Catastrophic APS (CAPS)

  • ICU-level care
  • Triple therapy: anticoagulation (heparin) + high-dose glucocorticoids + plasma exchange and/or IVIG
  • Rituximab or eculizumab for refractory cases
  • Treat precipitating triggers (infection, surgery, drug withdrawal)

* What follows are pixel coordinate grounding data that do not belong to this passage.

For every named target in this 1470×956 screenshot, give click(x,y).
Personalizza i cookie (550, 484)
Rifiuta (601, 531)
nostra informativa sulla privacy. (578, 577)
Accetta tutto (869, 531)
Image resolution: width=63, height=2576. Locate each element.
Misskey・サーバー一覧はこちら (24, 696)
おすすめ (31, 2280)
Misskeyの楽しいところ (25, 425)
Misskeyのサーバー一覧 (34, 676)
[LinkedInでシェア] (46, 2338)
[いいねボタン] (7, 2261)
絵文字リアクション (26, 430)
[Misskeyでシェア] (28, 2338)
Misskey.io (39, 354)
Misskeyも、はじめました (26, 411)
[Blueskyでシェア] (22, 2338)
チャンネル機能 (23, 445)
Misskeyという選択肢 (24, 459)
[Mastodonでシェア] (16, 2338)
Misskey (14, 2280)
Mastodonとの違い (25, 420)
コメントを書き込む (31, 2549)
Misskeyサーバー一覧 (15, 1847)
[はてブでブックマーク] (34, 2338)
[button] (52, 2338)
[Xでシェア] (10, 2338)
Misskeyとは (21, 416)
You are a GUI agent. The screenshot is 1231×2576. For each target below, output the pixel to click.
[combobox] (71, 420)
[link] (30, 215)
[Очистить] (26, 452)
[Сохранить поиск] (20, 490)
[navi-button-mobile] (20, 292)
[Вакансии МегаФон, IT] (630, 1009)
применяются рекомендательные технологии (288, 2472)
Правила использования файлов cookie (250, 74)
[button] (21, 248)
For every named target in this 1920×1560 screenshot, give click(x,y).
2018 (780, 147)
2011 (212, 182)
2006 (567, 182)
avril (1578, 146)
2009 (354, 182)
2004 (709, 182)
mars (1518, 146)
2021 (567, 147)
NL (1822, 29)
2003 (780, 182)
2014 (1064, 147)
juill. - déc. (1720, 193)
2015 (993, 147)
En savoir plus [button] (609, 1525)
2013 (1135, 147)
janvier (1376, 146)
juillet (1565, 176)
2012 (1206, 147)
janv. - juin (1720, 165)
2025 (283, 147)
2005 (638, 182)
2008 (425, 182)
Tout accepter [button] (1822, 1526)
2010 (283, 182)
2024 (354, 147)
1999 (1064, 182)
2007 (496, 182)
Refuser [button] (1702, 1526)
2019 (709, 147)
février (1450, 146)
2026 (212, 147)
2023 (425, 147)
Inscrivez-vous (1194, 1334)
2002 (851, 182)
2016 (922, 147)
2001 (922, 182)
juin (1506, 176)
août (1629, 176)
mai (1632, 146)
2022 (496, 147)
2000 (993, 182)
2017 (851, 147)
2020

Asymptomatic antibody carriers

  • Low-dose aspirin may be considered in high-risk profiles (triple-positive, SLE)
  • Aggressive cardiovascular risk factor modification
  • Avoid combined estrogen contraceptives

Second-line / adjunct

  • Hydroxychloroquine — adjunctive, especially in SLE-associated APS
  • Statins for vascular protection
  • Rituximab or eculizumab for refractory/catastrophic disease

Complications

  • Recurrent thrombosis despite anticoagulation
  • Catastrophic APS (mortality 30-50%)
  • Stroke and cumulative cognitive impairment
  • Pregnancy loss, severe preeclampsia, HELLP
  • Libman-Sacks endocarditis with embolic events
  • Diffuse alveolar hemorrhage
  • Adrenal hemorrhage and primary adrenal insufficiency
  • Chronic kidney disease (APS nephropathy)

PANCE pearls

  • Confirm any positive antiphospholipid test ≥12 weeks later — transient positivity occurs with infection.
  • Triple-positive APS (LA + anti-cardiolipin + anti-β2GP1) confers highest thrombosis risk and warrants warfarin over DOACs (TRAPS trial).
  • A prolonged aPTT that fails to correct on mixing study and corrects with added phospholipid suggests lupus anticoagulant.
  • Warfarin INR target 2-3 for venous events; higher (or warfarin + ASA) for arterial events.
  • Pregnant patients with APS should receive LMWH + aspirin, not warfarin (teratogen).
  • Catastrophic APS is a life-threatening emergency — recognize and start triple therapy immediately.

References

  • 2023 ACR/EULAR Criteria — Barbhaiya M et al. The 2023 ACR/EULAR Antiphospholipid Syndrome Classification Criteria. Arthritis Rheumatol 2023.
  • TRAPS trial — Pengo V et al. Rivaroxaban vs warfarin in high-risk patients with antiphospholipid syndrome. Blood 2018; 132:1365-1371.
  • Sapporo/Sydney criteria — Miyakis S et al. International consensus statement on an update of the classification criteria for definite antiphospholipid syndrome. J Thromb Haemost 2006.